Presença de multifranqueados sobe e mostra amadurecimento do mercado

08/06/2017

DCI – Pedro Arbex – 26/05 Apesar do crescimento, o percentual de franqueados com mais de uma loja de uma mesma rede ainda é baixo no Brasil (23%); a tendência é que ele cresça e se aproxime de níveis internacionais O número de multifranqueados no mercado brasileiro de franquias vem crescendo nos últimos anos, sinalizando […]

DCI – Pedro Arbex – 26/05

Apesar do crescimento, o percentual de franqueados com mais de uma loja de uma mesma rede ainda é baixo no Brasil (23%); a tendência é que ele cresça e se aproxime de níveis internacionais

O número de multifranqueados no mercado brasileiro de franquias vem crescendo nos últimos anos, sinalizando para um processo de amadurecimento do setor. A tendência é que a fatia de empresários com mais de uma unidade dentro da mesma rede, que hoje é de 23%, evolua, podendo chegar próximo dos níveis internacionais.
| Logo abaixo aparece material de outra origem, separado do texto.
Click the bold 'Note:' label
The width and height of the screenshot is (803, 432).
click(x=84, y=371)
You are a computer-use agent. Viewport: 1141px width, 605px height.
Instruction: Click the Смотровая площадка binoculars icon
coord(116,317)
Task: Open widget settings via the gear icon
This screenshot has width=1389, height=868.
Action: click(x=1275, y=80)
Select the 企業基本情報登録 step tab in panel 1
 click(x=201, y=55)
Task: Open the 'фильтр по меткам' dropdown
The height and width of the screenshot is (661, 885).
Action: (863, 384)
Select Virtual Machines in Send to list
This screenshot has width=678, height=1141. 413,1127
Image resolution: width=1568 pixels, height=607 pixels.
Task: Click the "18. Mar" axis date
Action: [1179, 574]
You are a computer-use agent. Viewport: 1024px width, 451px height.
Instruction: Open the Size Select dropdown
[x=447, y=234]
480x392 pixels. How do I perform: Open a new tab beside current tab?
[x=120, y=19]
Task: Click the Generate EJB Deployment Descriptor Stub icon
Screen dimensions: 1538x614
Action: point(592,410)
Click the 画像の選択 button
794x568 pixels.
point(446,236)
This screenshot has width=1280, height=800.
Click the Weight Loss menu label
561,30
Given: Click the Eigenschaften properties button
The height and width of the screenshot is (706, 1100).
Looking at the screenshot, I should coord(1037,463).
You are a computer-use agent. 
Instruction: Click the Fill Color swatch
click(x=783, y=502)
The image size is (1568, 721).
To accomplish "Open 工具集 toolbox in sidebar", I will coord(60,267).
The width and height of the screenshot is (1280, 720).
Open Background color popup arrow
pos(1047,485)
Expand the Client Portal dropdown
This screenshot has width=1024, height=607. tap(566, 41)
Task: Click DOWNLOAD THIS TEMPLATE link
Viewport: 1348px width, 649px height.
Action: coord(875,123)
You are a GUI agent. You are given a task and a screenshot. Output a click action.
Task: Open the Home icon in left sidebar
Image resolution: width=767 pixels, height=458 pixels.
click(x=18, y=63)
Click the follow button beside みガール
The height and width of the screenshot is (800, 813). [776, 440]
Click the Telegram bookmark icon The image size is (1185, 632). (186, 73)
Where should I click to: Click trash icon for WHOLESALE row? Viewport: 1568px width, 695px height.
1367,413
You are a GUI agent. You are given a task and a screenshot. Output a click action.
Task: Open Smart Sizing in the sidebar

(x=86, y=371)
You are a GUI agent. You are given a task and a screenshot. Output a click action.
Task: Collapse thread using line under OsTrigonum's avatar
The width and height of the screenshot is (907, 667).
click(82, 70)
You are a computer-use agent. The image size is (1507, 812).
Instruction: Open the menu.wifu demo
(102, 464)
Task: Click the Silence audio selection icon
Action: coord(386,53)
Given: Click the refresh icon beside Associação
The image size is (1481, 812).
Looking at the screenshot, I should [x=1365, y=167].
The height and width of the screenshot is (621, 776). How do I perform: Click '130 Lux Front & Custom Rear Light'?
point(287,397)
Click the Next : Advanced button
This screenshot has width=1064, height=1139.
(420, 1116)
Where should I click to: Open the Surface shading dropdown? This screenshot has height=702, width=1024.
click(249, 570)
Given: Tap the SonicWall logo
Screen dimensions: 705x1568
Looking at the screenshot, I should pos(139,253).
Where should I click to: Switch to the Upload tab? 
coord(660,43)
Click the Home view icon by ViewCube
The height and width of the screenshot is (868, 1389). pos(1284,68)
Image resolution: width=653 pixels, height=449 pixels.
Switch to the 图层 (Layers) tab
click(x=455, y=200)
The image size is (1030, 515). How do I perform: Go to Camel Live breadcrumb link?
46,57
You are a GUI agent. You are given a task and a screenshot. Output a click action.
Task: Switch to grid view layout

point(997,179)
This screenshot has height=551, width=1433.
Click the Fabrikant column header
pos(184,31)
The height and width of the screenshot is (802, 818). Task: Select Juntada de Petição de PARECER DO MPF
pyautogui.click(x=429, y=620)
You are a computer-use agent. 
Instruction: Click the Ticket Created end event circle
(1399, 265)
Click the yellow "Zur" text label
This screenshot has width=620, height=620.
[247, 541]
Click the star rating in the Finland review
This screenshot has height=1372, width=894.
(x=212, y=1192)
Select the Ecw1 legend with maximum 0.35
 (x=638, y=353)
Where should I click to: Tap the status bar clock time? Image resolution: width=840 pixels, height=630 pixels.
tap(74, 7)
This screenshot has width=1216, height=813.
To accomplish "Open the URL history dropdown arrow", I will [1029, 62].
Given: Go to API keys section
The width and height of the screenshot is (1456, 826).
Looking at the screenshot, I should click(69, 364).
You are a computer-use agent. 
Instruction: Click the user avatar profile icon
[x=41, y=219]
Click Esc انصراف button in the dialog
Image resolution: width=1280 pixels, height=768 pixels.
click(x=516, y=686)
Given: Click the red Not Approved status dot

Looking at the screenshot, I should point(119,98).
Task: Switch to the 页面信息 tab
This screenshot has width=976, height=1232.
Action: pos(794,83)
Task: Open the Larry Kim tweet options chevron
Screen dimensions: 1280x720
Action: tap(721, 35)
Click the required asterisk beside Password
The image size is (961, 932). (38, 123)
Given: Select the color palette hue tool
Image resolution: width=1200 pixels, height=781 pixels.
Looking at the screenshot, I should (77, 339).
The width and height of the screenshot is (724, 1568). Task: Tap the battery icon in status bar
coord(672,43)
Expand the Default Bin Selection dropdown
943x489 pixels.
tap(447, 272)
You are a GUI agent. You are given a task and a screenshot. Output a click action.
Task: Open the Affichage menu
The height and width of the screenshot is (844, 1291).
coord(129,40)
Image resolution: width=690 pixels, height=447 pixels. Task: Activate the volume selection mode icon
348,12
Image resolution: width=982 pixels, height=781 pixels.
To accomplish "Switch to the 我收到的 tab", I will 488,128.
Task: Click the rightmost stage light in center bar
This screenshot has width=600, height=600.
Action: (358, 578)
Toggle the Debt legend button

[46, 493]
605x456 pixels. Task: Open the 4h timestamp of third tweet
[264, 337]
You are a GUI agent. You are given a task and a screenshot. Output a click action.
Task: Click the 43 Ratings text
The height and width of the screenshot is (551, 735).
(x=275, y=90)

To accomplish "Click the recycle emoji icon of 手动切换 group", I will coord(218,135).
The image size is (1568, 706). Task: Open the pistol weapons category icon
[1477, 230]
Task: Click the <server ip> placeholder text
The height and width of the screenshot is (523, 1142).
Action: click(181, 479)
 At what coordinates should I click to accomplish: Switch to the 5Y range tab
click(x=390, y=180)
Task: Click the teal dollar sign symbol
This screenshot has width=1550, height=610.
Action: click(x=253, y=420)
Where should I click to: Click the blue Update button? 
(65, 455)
Nos Estados Unidos, por exemplo, onde praticamente 100% das redes de franquias possuem multifranqueados em seu quadro, o percentual de investidores com mais de uma unidade gira em torno de 55% (veja mais no gráfico).”A fatia é maior até por um estímulo das próprias redes, que preferem expandir com esse perfil de investidor”, diz o diretor institucional da Associação Brasileira de Franchising (ABF), Juarez Leão.

A presença dos chamados ‘franqueados profissionais’ traz uma série de benefícios para a franqueadora, o que justifica a preferência. Um deles, segundo Leão, diz respeito ao tempo de maturação das unidades. “Um investidor que já opera na rede possui uma expertise do negócio, o que faz com que o tempo de maturação ao abrir a segunda operação seja inferior.”

O executivo estima que o tempo de maturação (período para chegar a um faturamento considerado satisfatório) de uma unidade aberta por um franqueado que já opera no grupo possa ser 30% menor, em comparação com um investidor que está abrindo sua primeira unidade.

Há também, para a rede, uma redução do risco do negócio. Ao lidar com um investidor conhecido, cujo histórico de pagamentos já seja conhecido pela franqueadora, a probabilidade de inadimplência é menor, aponta o diretor da ABF.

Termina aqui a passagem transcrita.